A 70% partial hepatectomy model was used to induce physiological liver regeneration in mice. Four days after hydrodynamic injection, about 70% of the total liver mass was resected after the intraperitoneal administration of xylazine (10 μg/kg body weight) and Zoletil 50 (10 mg/kg body weight). In brief, the left lobe and a part of the median lobe of each mouse liver were removed through a midabdominal incision. After suturing the abdominal wall, the animals were returned to their cages and permitted to feed ad libitum. Liver regeneration was evaluated by the ratio of body weight and the liver weight 8 days after the partial hepatectomy. The animals were sacrificed at the indicated times and the liver tissues and blood samples were collected and frozen at −70°C until assayed.
HBV Down-Regulates uPA Expression and Its Activity Through Epigenetic Regulation of uPA Promoter by HBx
The plasminogen system is involved in the repair of liver tissues. uPA is a serine protease that regulates the activation of HGF.[13, 16] Therefore, to investigate whether HBV infection alters the uPA expression level we examined the messenger RNA (mRNA) level of uPA in Huh7 cells transfected with HBx-expressing plasmid or the replication-competent HBV genome. As shown in Fig. 1A, the wild-type (wt) 1.2mer HBV (HBV1.2(wt)) strongly inhibited the transcription of endogenous uPA, whereas HBx-null HBV (HBV1.2(HBx-)) did not. These findings suggest that the HBx protein, among various HBV-encoded proteins, is responsible for uPA down-regulation. This was confirmed by transfection with HBx-GFP plasmid (Fig. 1A).
To investigate the mechanism involved in the reduction of endogenous uPA transcription, we performed a reporter assay using the promoter region of uPA. Since the region about 2 kb upstream of the start codon of the uPA gene is reported to have promoter activity, the upstream region of the uPA gene (up to −2064 bp) was subcloned into the luciferase reporter vector, pGL3basic (Fig. 1B). For a fine mapping of the critical region of uPA gene transcription, we constructed serial deletion mutants of the uPA promoter region and each promoter activity was measured using the luciferase assay system (Fig. 1B). The regions of the uPA promoter containing −2064 to −1689 and −542 to +24 showed strong promoter activity (Fig. 1B), suggesting that the two regions are independently involved in uPA transcription. Percentage of the two regions showed additive effect on the transcription.
Using the promoter clone that contained up to −2064 bp upstream sequence, we tested whether HBV suppresses the uPA promoter. The uPA promoter activity was significantly reduced after transfection with HBx-GFP or HBV1.2(wt), but not with HBx-deficient HBV1.2(HBx-) (Fig. 1C). Similarly, the uPA promoter activity was almost completely blocked in the HBx-stable cell line (Fig. 1C).

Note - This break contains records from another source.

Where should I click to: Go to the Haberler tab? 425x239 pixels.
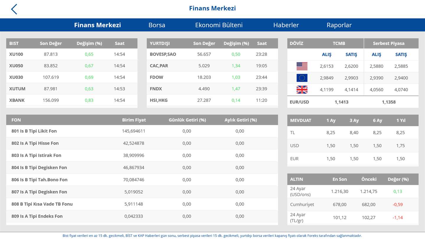(286, 25)
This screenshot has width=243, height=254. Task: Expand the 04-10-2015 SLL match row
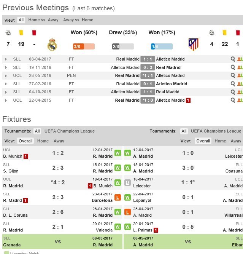pos(6,92)
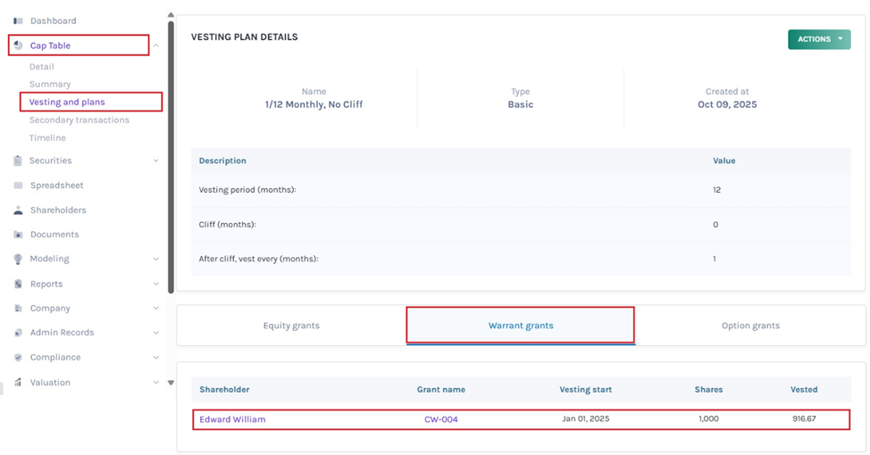Click the Dashboard icon in sidebar
This screenshot has height=455, width=870.
click(18, 21)
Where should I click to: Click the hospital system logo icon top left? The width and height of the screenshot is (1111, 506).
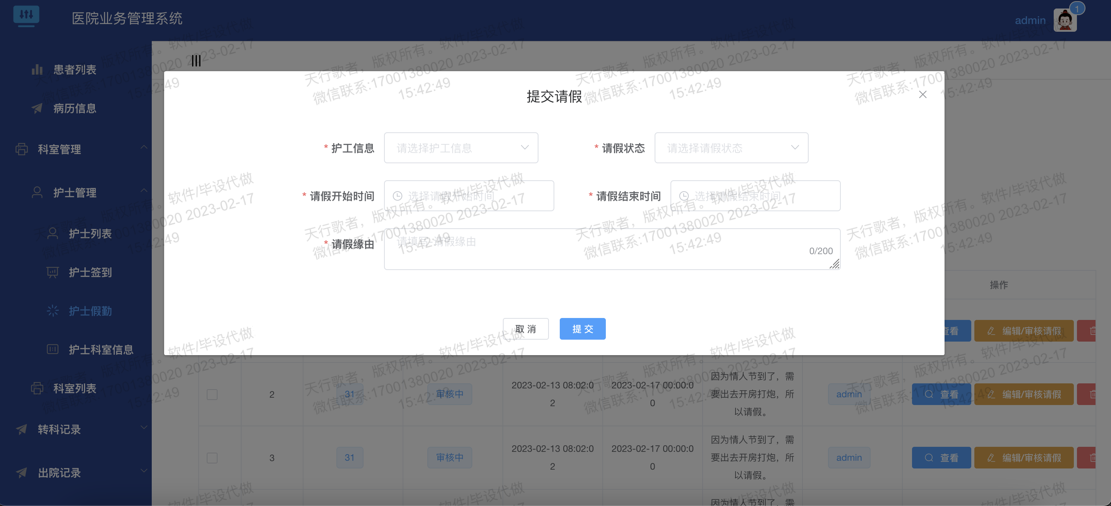pyautogui.click(x=27, y=16)
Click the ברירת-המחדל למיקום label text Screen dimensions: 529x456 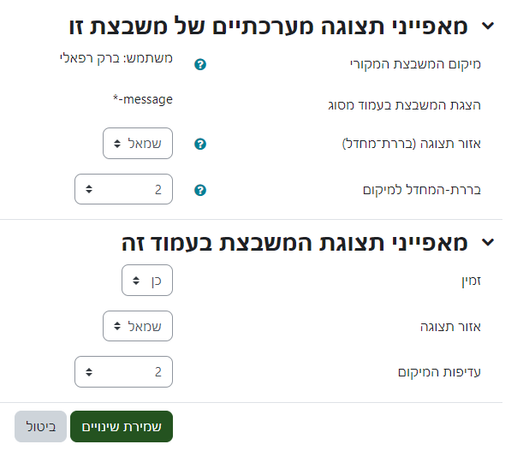click(424, 190)
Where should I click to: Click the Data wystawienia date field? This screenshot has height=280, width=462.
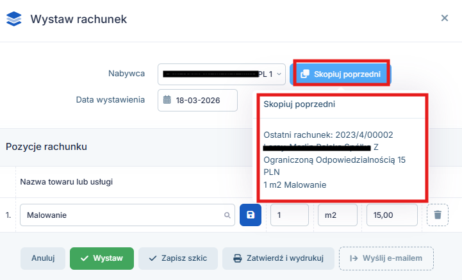tap(197, 100)
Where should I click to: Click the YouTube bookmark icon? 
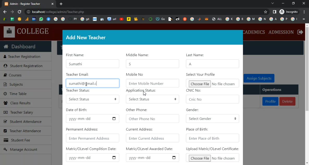[121, 19]
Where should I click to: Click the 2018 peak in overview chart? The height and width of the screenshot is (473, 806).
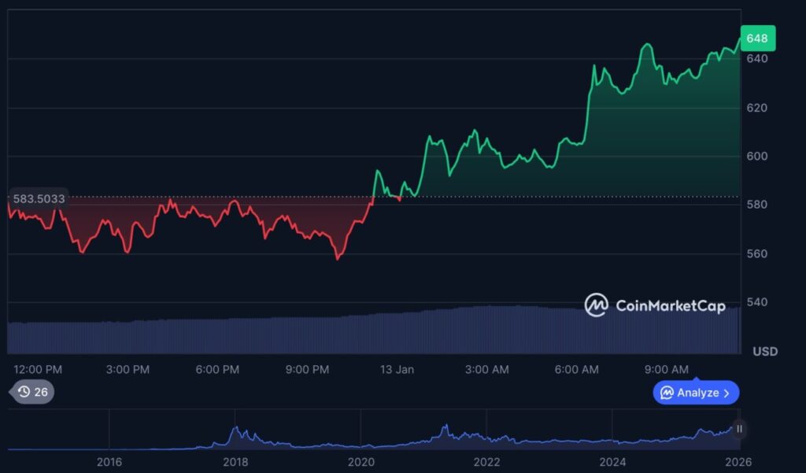[x=235, y=430]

These data indicate that the down-regulation of uPA is controlled at the transcriptional level by HBx.
To examine whether the production of uPA protein is down-regulated in HBx-expressing cells, we performed both reverse-transcription PCR (RT-PCR) and western blot analysis in parallel. Both uPA mRNA and protein levels were significantly decreased by HBx (Fig. 1D). To determine whether the decreased protein level of uPA by HBx is linked to the decrease of uPA activity, we measured the uPA activity by way of the casein zymography assay from the cell media and the lysates of transiently transfected HBx cells. A significant decrease in uPA activity was observed in both samples as compared to the control cells, suggesting that both the level of secreted and cytoplasmic uPA was significantly reduced in HBx-expressing cells (Fig. 1E).
Finally, to examine whether the HBx-mediated down-regulation of uPA is controlled by epigenetic regulation, we investigated the methylation status of the uPA promoter region in Huh7 cells. Bisulfite sequencing revealed that the CpG region of the uPA promoter (−230 nt to +24 nt) was significantly hypermethylated in HBx-expressing cells (51.2% and 99.7% for HBV1.2(wt) and HBx-stable cells, respectively) compared to the control cells (Fig. 1F). The CpG island on the uPA promoter in HBx stable cells was almost completely methylated. These results suggest the possibility that HBx down-regulates uPA expression through hypermethylation of the uPA promoter regions. In contrast to the methylation status, the levels of mRNA and protein expression were not completely down-regulated, which is probably due to the presence of an upstream promoter activity (Fig. 1B).
Taken together, we identified the two crucial promoter regions involved in uPA transcription, and the proximal promoter region was subjected to epigenetic dysregulation by HBx.
DNMT3A2 Is Responsible for the HBx-Induced uPA Down-Regulation
To investigate effect of different types of DNMT on the HBx-induced down-regulation of uPA expression, we cotransfected puPA-Luc (−2064 to +24) with expression vector containing different types of DNMT. The activity of the uPA promoter was repressed only by DNMT3A2 (40.41% ± 0.17%), while DNMT1 (75.75% ± 0.31%) had very little effect (Fig. 2A). The results were further confirmed by the mRNA and protein levels of uPA upon transfection with different types of DNMTs. Transfection of DNMT3A2 significantly down-regulated both mRNA and protein levels of uPA commensurate to HBV1.2(wt) transfection (Fig. 2B). We then examined whether the knockdown of DNMT3A2 restored the HBx-induced uPA suppression. The mRNA and protein levels of DNMT3A2 were specifically reduced by siRNA for DNMT3A2 (Fig. 2C). Under this condition, the HBx-induced down-regulation of uPA was significantly restored to the control level (Fig. 2C), confirming that DNMT3A2 is directly involved in the HBx-induced repression of uPA expression. These results demonstrated that DNMT3A2, among other DNMTs, is responsible for the HBx-induced uPA down-regulation.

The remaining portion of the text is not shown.